● **Required work**: Go through the lines below and count those that contain "circle"; the number is all that should be returned.

● **Source data**:
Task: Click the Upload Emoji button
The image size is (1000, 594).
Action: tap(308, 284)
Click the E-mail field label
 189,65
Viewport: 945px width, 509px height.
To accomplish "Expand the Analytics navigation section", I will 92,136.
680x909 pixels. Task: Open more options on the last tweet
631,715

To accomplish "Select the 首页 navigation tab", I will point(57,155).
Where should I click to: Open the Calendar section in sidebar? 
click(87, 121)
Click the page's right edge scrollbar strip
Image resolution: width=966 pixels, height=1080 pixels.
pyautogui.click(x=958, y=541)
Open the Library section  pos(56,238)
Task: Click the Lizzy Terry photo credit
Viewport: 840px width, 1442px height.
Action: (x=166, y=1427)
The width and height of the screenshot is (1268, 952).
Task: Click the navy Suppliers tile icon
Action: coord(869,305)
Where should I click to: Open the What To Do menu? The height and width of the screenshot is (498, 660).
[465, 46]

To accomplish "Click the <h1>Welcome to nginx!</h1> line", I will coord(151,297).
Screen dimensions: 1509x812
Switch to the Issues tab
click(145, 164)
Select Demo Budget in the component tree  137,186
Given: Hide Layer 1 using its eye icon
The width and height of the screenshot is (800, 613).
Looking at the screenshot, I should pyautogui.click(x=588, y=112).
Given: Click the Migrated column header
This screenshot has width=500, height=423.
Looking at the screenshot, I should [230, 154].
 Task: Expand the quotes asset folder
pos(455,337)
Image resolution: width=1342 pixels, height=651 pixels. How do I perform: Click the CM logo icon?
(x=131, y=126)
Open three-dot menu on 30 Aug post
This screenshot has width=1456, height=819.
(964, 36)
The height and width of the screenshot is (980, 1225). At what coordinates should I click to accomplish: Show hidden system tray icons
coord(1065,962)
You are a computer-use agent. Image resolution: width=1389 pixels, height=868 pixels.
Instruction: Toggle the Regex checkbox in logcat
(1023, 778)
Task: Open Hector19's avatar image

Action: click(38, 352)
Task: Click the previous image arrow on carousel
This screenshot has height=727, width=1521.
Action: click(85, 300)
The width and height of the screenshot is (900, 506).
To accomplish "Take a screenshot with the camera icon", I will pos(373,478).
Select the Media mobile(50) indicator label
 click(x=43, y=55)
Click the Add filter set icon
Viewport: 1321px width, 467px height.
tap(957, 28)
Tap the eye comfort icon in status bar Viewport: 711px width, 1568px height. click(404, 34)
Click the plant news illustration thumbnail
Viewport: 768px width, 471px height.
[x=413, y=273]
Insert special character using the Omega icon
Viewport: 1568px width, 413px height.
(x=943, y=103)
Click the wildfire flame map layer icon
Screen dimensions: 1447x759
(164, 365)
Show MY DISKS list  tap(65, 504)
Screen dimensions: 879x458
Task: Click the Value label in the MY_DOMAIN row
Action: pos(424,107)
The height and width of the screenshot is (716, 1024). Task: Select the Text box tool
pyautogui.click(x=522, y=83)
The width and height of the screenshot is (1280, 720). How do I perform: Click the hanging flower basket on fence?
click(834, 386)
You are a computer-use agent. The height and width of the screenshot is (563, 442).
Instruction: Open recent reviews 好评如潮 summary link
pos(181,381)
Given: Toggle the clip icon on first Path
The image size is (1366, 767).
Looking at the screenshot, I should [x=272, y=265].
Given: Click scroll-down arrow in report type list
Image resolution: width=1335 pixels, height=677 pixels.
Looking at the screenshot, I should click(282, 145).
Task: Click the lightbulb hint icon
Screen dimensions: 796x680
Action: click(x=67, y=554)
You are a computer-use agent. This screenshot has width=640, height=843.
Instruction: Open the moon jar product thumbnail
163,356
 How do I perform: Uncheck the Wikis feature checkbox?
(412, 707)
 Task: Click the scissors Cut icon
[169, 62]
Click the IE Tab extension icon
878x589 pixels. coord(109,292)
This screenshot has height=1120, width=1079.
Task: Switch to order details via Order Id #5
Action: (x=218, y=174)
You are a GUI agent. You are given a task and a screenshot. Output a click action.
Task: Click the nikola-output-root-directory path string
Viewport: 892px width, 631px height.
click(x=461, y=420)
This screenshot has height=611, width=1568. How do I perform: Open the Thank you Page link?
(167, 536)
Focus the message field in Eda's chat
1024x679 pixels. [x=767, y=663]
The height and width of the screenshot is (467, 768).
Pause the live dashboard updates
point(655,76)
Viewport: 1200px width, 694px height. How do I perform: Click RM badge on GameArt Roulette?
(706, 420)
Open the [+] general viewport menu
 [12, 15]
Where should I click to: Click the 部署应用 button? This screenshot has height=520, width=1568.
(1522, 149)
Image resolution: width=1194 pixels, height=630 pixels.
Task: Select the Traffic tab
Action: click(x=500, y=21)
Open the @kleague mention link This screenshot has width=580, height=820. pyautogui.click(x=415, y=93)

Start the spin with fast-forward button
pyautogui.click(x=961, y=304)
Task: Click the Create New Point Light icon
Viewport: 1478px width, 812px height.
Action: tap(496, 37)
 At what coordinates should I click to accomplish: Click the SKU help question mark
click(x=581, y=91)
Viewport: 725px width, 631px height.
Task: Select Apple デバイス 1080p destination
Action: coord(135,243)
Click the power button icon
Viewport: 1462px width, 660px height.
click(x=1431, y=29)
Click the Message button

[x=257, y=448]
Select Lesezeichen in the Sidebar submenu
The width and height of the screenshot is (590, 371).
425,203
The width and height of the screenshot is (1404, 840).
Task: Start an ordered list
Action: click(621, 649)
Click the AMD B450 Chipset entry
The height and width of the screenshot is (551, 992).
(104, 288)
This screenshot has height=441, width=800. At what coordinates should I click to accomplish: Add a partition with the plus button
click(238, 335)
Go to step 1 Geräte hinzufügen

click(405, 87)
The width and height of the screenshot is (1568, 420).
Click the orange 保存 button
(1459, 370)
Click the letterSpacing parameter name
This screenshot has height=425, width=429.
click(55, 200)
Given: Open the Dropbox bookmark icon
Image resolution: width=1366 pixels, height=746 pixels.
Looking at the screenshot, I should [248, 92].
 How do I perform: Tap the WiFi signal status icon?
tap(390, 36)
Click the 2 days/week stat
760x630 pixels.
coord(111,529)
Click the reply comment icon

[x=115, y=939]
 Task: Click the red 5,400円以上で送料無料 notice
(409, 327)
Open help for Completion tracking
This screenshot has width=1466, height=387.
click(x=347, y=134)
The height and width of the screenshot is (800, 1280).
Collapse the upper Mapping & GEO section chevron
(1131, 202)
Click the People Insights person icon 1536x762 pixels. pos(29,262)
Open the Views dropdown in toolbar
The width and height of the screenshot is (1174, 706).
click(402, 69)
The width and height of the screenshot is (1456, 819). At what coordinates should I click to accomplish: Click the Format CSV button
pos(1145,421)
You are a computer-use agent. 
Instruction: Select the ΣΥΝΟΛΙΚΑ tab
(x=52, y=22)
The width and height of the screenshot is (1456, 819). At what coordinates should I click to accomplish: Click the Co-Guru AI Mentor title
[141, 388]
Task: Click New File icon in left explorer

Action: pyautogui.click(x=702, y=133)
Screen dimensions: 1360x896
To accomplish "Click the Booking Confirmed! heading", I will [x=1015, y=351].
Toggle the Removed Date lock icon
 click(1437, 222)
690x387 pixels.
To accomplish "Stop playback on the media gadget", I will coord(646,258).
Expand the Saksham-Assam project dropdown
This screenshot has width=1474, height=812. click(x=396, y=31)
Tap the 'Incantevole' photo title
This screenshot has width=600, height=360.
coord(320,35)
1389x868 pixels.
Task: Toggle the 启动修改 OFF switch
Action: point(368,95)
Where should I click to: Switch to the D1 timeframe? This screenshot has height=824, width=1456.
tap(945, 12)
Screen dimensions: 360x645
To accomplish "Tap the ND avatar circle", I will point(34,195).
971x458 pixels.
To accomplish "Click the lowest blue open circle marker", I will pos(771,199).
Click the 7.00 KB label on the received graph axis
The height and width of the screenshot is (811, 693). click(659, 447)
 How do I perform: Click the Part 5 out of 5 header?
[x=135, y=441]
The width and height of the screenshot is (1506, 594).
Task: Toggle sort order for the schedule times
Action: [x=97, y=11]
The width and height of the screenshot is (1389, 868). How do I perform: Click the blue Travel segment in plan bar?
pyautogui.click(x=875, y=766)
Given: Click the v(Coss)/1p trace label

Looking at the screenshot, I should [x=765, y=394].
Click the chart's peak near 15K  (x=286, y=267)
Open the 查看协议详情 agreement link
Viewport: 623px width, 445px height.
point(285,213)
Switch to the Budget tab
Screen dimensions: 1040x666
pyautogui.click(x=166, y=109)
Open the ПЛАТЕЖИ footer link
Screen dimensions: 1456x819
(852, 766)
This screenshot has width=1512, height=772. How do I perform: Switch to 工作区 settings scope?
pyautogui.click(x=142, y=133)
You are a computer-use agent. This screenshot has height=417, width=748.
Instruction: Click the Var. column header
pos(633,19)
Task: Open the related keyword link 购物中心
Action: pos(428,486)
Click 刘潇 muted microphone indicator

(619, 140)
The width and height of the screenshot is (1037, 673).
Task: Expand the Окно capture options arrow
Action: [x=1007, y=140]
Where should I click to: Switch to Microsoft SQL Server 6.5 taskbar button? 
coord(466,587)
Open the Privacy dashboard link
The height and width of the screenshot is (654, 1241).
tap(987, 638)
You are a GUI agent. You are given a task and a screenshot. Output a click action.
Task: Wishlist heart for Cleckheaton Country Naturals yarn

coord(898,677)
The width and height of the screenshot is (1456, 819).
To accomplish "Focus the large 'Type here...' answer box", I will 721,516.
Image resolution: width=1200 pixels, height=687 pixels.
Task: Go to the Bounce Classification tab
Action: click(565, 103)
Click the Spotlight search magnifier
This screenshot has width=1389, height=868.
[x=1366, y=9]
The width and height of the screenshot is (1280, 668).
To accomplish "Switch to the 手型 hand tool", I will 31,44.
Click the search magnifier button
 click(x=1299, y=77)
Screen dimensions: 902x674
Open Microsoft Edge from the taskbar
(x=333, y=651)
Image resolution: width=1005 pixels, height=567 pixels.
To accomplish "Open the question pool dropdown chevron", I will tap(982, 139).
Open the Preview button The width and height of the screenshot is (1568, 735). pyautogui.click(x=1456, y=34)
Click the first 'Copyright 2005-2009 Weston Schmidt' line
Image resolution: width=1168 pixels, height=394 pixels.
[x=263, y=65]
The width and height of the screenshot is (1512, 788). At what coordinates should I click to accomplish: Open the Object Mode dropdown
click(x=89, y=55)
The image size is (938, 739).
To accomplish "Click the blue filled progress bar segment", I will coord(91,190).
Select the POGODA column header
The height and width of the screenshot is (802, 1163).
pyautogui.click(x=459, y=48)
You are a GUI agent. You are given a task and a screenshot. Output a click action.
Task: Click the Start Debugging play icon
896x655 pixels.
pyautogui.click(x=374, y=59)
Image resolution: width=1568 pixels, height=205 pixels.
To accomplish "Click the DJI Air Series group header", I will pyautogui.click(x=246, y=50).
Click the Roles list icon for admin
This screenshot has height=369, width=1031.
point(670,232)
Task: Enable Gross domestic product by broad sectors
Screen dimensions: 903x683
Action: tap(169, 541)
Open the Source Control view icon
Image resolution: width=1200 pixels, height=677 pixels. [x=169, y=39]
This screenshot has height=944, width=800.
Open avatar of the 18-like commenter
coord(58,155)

● **Answer for the task**: 2